What is being asked » Take the entries below and print only the lines from the one with "Given: Click the Settings sliders icon" through the one with "Given: Select the", exactly as they stand, both ends included.

== Segment start ==

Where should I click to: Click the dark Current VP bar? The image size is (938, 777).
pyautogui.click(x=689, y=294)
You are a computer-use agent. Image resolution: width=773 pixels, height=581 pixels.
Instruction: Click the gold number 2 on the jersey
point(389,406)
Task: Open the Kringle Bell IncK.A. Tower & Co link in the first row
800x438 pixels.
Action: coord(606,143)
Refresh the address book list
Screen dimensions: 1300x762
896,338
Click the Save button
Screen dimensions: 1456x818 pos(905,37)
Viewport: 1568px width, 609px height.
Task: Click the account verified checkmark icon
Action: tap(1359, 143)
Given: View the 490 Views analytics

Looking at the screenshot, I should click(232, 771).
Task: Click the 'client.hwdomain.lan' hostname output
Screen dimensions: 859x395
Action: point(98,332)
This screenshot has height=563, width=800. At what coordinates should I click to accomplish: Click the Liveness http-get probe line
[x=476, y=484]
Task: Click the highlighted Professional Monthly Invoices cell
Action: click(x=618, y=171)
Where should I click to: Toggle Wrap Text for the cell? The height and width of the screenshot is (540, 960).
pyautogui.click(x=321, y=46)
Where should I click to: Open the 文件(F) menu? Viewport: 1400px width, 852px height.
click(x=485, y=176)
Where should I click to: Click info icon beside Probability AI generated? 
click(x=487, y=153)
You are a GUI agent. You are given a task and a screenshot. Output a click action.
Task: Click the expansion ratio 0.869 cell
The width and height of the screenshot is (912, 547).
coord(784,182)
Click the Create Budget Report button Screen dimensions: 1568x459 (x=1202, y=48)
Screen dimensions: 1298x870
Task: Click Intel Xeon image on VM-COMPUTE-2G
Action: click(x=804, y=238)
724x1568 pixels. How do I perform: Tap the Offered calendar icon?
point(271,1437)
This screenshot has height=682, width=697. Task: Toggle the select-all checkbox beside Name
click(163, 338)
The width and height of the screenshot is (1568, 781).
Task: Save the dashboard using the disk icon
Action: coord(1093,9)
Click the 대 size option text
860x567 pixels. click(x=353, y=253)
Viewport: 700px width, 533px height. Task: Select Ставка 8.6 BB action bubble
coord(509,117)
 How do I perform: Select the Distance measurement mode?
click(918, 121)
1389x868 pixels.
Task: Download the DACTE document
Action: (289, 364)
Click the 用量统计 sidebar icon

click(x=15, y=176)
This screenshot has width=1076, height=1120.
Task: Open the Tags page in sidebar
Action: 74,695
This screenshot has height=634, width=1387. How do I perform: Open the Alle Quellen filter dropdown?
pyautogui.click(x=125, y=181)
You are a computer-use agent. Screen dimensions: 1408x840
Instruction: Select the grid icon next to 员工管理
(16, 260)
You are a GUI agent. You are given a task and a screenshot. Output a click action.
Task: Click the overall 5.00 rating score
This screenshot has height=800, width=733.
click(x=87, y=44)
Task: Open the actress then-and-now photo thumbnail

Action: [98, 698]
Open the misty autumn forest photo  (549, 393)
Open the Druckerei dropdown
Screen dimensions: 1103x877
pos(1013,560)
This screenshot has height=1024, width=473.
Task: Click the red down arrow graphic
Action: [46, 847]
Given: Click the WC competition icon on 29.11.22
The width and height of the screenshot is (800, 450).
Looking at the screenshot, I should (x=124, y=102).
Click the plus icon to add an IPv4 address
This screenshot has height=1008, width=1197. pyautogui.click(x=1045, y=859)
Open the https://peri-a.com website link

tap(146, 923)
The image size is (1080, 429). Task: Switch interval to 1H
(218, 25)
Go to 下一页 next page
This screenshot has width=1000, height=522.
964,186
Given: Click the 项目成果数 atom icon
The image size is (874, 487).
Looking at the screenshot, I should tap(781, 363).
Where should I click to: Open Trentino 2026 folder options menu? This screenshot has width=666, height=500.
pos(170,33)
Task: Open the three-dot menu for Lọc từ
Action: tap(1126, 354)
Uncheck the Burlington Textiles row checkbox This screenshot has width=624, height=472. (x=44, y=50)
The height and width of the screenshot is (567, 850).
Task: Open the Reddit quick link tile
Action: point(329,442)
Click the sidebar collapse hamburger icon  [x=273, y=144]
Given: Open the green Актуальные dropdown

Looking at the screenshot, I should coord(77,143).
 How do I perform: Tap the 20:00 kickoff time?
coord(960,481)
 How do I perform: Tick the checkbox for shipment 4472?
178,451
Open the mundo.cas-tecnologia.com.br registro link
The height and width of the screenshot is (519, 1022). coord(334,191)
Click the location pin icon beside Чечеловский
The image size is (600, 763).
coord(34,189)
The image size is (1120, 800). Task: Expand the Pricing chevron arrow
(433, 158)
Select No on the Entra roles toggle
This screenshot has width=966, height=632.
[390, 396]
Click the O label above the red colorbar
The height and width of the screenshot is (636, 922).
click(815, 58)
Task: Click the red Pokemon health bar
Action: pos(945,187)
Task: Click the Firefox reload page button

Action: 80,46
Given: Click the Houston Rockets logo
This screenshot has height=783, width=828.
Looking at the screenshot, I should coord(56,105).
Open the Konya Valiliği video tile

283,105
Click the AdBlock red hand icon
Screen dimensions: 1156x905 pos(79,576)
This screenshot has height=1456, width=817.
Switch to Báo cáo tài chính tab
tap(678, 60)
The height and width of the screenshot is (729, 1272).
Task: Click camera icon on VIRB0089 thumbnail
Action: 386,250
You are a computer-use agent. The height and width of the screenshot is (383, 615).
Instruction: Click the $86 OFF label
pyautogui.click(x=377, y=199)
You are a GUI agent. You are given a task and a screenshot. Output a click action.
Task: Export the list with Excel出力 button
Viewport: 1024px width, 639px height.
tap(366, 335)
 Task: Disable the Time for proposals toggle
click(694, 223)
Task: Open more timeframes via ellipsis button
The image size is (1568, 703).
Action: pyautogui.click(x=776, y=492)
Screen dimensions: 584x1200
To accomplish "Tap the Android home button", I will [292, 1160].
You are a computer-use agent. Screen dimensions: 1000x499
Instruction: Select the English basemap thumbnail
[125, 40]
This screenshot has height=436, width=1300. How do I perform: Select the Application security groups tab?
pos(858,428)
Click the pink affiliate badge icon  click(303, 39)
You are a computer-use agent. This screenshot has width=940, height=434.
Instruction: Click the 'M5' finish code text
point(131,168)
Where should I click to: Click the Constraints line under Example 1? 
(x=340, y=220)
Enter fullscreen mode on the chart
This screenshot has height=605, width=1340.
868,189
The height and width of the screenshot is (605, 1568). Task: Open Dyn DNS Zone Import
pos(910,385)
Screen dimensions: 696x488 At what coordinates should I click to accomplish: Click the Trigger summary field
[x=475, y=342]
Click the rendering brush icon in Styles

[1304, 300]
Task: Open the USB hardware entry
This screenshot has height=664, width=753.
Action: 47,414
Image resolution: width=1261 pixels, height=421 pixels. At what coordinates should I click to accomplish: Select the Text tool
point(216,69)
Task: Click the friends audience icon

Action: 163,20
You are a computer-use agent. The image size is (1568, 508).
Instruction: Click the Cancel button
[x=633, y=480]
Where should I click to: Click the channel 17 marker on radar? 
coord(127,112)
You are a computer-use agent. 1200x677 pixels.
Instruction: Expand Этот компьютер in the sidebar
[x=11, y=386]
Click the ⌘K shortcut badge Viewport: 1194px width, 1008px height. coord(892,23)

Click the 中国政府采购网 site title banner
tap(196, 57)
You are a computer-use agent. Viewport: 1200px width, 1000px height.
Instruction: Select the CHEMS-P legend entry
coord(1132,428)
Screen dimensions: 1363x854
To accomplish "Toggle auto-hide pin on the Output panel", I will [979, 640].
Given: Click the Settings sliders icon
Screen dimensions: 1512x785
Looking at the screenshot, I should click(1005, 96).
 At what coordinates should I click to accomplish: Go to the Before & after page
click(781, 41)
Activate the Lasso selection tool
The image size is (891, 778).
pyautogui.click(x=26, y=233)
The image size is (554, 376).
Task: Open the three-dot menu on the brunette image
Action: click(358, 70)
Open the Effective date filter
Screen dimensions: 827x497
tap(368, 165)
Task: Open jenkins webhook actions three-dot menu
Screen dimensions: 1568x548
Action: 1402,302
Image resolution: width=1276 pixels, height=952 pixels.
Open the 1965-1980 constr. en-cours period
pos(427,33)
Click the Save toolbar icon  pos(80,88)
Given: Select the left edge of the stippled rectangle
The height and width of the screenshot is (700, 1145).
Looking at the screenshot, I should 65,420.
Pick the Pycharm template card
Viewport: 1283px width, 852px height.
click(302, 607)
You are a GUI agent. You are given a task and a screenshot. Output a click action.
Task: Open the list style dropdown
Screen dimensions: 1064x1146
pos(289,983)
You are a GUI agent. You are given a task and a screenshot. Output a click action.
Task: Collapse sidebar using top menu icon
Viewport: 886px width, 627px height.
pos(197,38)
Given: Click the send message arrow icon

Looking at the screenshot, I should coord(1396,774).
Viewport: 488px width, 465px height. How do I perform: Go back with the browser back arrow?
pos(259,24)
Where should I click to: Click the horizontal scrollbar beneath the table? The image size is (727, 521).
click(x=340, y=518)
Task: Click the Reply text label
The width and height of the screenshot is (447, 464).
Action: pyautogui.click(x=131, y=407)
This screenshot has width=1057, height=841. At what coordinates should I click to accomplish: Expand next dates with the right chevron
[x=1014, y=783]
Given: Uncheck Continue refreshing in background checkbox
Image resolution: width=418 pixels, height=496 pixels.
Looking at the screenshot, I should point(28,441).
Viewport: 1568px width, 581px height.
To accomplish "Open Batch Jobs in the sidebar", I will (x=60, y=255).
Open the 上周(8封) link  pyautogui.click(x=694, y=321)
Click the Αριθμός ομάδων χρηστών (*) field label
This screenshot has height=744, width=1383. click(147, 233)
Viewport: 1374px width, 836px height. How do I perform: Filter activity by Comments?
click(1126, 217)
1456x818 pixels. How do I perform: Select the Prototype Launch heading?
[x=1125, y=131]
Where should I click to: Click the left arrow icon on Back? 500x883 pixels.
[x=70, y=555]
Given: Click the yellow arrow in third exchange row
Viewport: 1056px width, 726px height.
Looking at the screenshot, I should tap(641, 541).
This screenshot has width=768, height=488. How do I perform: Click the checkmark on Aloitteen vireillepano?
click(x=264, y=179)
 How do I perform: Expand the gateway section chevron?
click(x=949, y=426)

== Segment end ==

Written response »
Given: Click the Settings sliders icon
Screen dimensions: 1512x785
Looking at the screenshot, I should click(1005, 96).
 At what coordinates should I click to accomplish: Go to the Before & after page
click(781, 41)
Activate the Lasso selection tool
The image size is (891, 778).
pyautogui.click(x=26, y=233)
The image size is (554, 376).
Task: Open the three-dot menu on the brunette image
Action: click(358, 70)
Open the Effective date filter
Screen dimensions: 827x497
tap(368, 165)
Task: Open jenkins webhook actions three-dot menu
Screen dimensions: 1568x548
Action: 1402,302
Image resolution: width=1276 pixels, height=952 pixels.
Open the 1965-1980 constr. en-cours period
pos(427,33)
Click the Save toolbar icon  pos(80,88)
Given: Select the left edge of the stippled rectangle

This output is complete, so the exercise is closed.